TBC1D4 (or AS160) was identified as a Rab-GTPase activating protein (Rab-GAP) that controls insulin-dependent trafficking of the glucose transporter GLUT4 in skeletal muscle cells and in adipocytes. Recent in vitro cell culture studies suggest that TBC1D4 may also regulate the intracellular trafficking of kidney proteins such as the vasopressin-dependent water channel AQP2, the aldosterone-regulated epithelial sodium channel ENaC, and the Na+-K+-ATPase. To study the possible role of TBC1D4 in the kidney in vivo, we raised a rabbit polyclonal antibody against TBC1D4 to be used for immunoblotting and immunohistochemical studies. In immunoblots on mouse kidney homogenates, the antibody recognizes specific bands at the expected size of 160 kDa and at lower molecular weights, which are absent in kidneys of TBC1D4 deficient mice. Using a variety of nephron-segment-specific marker proteins, immunohistochemistry reveals TBC1D4 in the cytoplasm of the parietal epithelial cells of Bowman's capsule, the thin and thick limbs of Henle's loop, the distal convoluted tubule, the connecting tubule, and the collecting duct. In the latter, both principal as well as intercalated cells are TBC1D4-positive.
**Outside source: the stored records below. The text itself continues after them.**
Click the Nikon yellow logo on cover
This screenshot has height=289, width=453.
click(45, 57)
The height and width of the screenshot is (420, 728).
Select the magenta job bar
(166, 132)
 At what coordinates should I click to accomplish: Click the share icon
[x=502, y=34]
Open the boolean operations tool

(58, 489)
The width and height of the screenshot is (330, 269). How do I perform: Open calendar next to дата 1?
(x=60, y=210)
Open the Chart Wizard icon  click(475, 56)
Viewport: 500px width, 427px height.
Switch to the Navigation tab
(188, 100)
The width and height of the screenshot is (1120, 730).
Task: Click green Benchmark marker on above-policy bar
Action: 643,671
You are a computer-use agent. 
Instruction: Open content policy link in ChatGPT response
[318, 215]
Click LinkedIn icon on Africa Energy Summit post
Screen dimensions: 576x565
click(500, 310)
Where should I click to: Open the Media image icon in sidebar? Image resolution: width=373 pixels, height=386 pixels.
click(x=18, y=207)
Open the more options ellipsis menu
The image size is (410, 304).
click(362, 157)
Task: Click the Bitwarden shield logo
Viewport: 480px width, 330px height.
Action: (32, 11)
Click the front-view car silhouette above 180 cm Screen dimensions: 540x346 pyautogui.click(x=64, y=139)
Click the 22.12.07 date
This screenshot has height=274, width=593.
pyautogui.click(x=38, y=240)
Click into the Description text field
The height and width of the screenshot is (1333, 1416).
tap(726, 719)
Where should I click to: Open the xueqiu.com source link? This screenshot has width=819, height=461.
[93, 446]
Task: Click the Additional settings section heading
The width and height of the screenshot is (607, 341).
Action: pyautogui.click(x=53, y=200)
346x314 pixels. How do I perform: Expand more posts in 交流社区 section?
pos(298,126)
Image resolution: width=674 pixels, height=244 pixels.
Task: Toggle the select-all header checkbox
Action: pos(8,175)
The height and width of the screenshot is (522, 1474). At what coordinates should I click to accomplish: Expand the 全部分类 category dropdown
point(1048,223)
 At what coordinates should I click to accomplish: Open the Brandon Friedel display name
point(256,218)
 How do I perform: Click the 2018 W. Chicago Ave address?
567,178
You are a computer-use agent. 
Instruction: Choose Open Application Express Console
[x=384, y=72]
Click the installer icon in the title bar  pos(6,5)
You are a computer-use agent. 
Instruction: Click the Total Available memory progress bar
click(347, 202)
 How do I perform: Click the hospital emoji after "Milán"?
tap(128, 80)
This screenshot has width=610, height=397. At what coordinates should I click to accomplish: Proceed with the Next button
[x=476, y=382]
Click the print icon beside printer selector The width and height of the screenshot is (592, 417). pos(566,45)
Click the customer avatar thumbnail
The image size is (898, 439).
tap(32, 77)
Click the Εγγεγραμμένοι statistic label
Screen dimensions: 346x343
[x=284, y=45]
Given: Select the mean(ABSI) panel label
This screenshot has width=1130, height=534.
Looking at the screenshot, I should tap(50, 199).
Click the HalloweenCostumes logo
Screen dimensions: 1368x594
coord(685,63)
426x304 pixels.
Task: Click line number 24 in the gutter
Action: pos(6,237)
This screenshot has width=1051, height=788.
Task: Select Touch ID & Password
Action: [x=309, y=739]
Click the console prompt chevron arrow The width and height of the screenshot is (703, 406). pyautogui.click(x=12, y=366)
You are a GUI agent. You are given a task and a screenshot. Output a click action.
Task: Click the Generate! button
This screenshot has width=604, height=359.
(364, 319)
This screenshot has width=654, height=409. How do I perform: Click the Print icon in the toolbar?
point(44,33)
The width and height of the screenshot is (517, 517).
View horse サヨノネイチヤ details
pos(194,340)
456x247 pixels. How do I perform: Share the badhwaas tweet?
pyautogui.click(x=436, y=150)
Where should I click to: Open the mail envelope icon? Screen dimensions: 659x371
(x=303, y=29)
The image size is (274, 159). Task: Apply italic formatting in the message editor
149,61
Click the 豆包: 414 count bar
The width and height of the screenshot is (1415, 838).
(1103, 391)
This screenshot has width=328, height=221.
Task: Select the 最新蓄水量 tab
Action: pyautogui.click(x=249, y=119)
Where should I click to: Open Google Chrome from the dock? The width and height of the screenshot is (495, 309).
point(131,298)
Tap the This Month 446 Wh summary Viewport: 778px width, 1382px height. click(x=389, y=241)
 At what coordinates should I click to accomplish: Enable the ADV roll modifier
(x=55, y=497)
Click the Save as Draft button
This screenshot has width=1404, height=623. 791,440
Thus, with the exception of the proximal tubule, TBC1D4 is highly expressed along the nephron and the collecting duct, where it may interfere with the intracellular trafficking of many renal transport proteins including AQP2, ENaC and Na+-K+-ATPase. Hence, TBC1D4 may play an important role for the control of renal ion and water handling and hence for the control of extracellular fluid homeostasis.